(Target pointing data)
* Begin *

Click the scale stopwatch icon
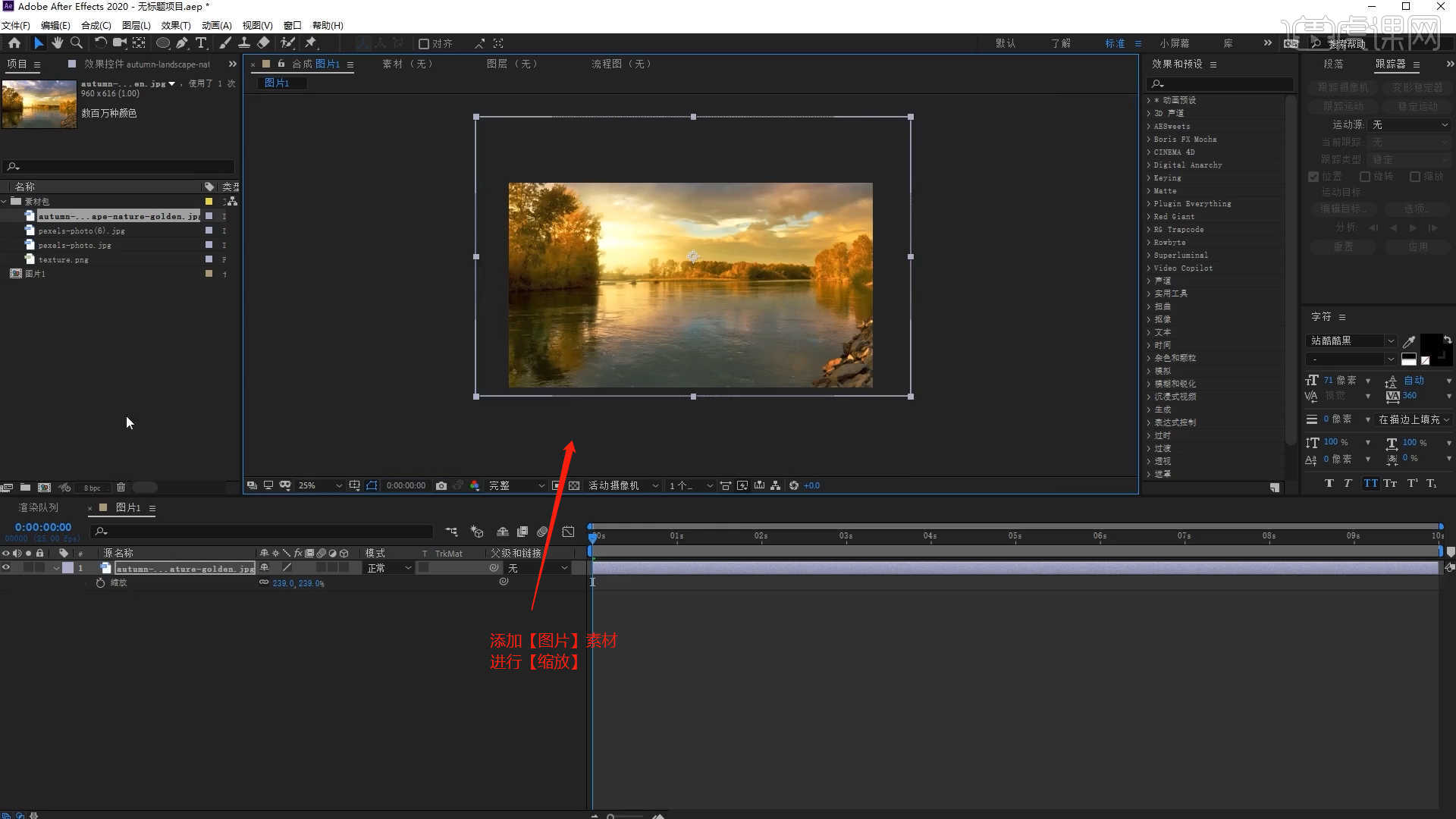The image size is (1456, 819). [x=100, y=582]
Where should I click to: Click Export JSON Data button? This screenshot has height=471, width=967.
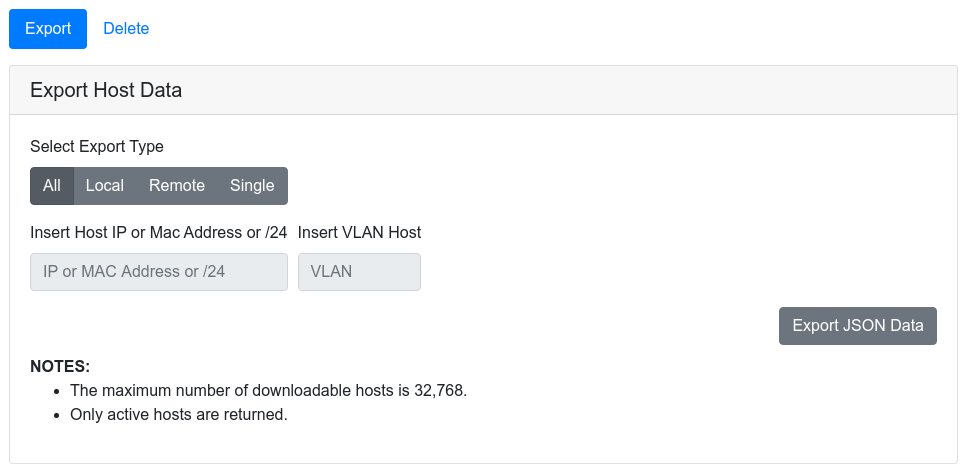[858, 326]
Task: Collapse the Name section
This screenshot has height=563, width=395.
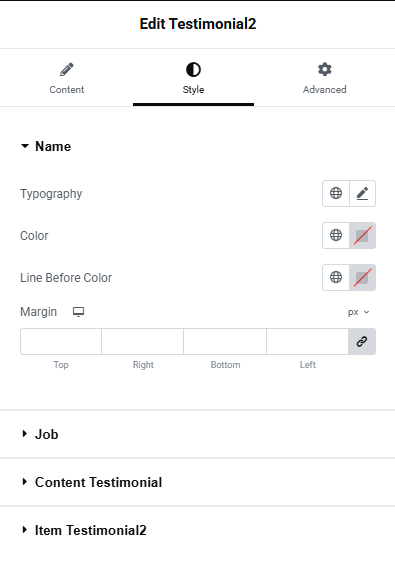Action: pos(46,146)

* End *

### [WHAT YOU WILL DO]
Swap "screenshot" for "screen capture" in every one of the entries above and keep all other wording the same. Leave the pictures out of your answer.

### [FULL SOLUTION]
Click the scale stopwatch icon
The image size is (1456, 819). [x=100, y=582]
Where should I click to: Click Export JSON Data button? This screen capture has height=471, width=967.
[858, 326]
Task: Collapse the Name section
This screen capture has height=563, width=395.
Action: pos(46,146)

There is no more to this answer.